Her wonder was at once replaced by the more subtle quality of suspicion.

“Yes,” she said, cautiously, “was it pleasant?

He did not tell me much about it.”

“Very.

Really one of the best private theatricals I ever attended.

There was one actress who surprised us all.”

“Indeed,” said Mrs. Hurstwood.

“It’s too bad you couldn’t have been there, really.

I was sorry to hear you weren’t feeling well.”

Feeling well!

Mrs.
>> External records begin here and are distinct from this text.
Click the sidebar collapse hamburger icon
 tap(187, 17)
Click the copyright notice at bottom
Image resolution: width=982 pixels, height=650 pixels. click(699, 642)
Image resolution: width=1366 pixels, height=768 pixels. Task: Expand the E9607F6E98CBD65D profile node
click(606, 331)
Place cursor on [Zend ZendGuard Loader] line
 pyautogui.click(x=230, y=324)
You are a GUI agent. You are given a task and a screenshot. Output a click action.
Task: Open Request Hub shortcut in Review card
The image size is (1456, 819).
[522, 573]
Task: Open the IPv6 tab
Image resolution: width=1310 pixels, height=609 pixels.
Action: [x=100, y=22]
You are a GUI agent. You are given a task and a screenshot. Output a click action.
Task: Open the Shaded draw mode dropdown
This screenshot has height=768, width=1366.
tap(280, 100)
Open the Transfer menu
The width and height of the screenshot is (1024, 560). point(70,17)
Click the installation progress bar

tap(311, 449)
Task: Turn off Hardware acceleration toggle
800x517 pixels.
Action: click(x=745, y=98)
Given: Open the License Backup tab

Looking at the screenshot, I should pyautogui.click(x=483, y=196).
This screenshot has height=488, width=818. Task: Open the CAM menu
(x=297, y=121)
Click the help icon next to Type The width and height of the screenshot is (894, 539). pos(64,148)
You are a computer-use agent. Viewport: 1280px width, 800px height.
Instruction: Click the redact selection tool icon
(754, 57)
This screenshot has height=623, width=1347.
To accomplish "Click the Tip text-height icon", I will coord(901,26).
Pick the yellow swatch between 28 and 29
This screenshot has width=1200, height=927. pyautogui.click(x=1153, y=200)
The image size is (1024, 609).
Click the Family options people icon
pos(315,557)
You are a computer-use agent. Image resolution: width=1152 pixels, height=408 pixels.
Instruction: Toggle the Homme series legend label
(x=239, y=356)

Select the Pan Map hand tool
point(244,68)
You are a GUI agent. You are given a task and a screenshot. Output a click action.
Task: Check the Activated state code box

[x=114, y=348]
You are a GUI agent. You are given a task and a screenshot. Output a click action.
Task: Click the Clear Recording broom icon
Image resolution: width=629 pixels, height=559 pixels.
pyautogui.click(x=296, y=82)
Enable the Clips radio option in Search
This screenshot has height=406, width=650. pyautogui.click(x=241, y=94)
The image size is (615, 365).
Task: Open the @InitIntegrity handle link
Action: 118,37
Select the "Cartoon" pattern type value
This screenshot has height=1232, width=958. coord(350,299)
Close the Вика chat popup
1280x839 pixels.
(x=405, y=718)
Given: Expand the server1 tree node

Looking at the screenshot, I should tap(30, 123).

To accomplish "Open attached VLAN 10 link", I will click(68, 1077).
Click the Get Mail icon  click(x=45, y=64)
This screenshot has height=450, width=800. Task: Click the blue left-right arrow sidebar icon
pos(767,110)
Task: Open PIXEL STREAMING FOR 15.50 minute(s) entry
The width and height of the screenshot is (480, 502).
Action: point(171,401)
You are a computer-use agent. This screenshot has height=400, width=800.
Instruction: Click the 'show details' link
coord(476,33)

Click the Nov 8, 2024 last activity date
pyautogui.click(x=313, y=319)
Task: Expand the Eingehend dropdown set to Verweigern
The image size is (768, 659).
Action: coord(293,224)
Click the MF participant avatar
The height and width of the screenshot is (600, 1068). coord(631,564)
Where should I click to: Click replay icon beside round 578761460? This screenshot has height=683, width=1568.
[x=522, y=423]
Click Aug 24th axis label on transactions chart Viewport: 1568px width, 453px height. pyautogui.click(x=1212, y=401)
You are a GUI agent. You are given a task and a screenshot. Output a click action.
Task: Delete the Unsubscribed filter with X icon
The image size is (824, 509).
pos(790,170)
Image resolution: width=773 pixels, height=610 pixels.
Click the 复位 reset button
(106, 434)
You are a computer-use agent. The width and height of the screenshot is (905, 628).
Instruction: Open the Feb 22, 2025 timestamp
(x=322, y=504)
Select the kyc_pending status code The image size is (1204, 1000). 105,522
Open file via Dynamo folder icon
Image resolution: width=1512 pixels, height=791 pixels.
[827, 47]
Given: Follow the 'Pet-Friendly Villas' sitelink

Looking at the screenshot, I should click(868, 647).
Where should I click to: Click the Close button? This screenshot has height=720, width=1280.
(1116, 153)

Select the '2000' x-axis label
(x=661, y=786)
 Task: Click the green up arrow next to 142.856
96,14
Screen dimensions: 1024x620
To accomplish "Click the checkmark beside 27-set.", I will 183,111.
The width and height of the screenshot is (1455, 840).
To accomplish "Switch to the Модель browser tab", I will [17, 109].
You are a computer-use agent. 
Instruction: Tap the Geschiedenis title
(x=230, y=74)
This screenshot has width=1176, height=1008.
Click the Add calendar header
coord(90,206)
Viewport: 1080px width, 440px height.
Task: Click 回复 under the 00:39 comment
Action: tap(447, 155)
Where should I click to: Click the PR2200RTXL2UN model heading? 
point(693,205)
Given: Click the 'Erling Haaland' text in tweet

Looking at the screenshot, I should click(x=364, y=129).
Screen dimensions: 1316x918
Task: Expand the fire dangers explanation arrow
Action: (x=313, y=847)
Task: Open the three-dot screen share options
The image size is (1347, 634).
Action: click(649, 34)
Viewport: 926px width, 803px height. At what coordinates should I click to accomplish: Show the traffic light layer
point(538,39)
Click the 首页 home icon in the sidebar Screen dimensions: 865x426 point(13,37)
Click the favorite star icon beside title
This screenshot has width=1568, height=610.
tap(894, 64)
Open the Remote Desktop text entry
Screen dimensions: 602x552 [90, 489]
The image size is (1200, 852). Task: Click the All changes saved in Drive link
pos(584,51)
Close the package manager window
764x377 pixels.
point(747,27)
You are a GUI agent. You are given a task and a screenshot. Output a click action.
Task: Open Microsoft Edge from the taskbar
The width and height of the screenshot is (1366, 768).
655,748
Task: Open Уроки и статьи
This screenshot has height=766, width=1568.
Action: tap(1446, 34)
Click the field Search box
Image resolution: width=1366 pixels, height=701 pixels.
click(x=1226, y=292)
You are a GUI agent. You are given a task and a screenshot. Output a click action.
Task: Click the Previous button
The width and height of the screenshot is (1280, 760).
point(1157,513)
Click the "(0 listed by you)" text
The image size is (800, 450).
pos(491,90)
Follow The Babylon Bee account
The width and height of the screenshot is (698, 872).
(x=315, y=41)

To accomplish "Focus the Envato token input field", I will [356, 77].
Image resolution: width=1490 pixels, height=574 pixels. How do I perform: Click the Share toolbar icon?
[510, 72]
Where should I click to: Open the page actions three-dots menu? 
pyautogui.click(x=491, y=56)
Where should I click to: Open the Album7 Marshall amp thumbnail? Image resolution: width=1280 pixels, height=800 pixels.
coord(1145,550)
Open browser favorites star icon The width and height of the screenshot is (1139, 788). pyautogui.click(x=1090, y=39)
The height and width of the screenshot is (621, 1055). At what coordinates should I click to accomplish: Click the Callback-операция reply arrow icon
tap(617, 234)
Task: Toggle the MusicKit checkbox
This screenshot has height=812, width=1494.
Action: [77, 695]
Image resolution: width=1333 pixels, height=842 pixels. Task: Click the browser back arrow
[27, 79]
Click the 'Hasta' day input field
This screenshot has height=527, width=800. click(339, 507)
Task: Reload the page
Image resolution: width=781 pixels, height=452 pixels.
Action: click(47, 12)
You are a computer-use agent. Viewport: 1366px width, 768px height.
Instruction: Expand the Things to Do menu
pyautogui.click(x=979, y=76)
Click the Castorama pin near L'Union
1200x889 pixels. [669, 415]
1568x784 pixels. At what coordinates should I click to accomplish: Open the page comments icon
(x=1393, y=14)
Hurstwood could have echoed the words after him open-mouthed.

As it was, she extricated herself from her mingled impulse to deny and question, and said, almost raspingly:

“Yes, it is too bad.”

“Looks like there will be quite a crowd here today, doesn’t it?” the acquaintance observed, drifting off upon another topic.

The manager’s wife would have questioned farther, but she saw no opportunity.

She was for the moment wholly at sea, anxious to think for herself, and wondering what new deception was this which caused him to give out that she was ill when she was not.

Another case of her company not wanted, and excuses being made.

She resolved to find out more.

“Were you at the performance last evening?” she asked of the next of Hurstwood’s friends who greeted her as she sat in her box.

“Yes.

You didn’t get around.”

“No,” she answered, “I was not feeling very well.”

“So your husband told me,” he answered.

“Well, it was really very enjoyable.

Turned out much better than I expected.”

“Were there many there?”

“The house was full.

It was quite an Elk night.

I saw quite a number of your friends — Mrs. Harrison, Mrs. Barnes, Mrs. Collins.”

“Quite a social gathering.”

“Indeed it was.

My wife enjoyed it very much.”

Mrs. Hurstwood bit her lip.

“So,” she thought, “that’s the way he does.

Tells my friends I am sick and cannot come.”

She wondered what could induce him to go alone.

There was something back of this.

She rummaged her brain for a reason.

By evening, when Hurstwood reached home, she had brooded herself into a state of sullen desire for explanation and revenge.

She wanted to know what this peculiar action of his imported.

She was certain there was more behind it all than what she had heard, and evil curiosity mingled well with distrust and the remnants of her wrath of the morning.

She, impending disaster itself, walked about with gathered shadow at the eyes and the rudimentary muscles of savagery fixing the hard lines of her mouth.

On the other hand, as we may well believe, the manager came home in the sunniest mood.

His conversation and agreement with Carrie had raised his spirits until he was in the frame of mind of one who sings joyously.

He was proud of himself, proud of his success, proud of Carrie.

He could have been genial to all the world, and he bore no grudge against his wife.

He meant to be pleasant, to forget her presence, to live in the atmosphere of youth and pleasure which had been restored to him.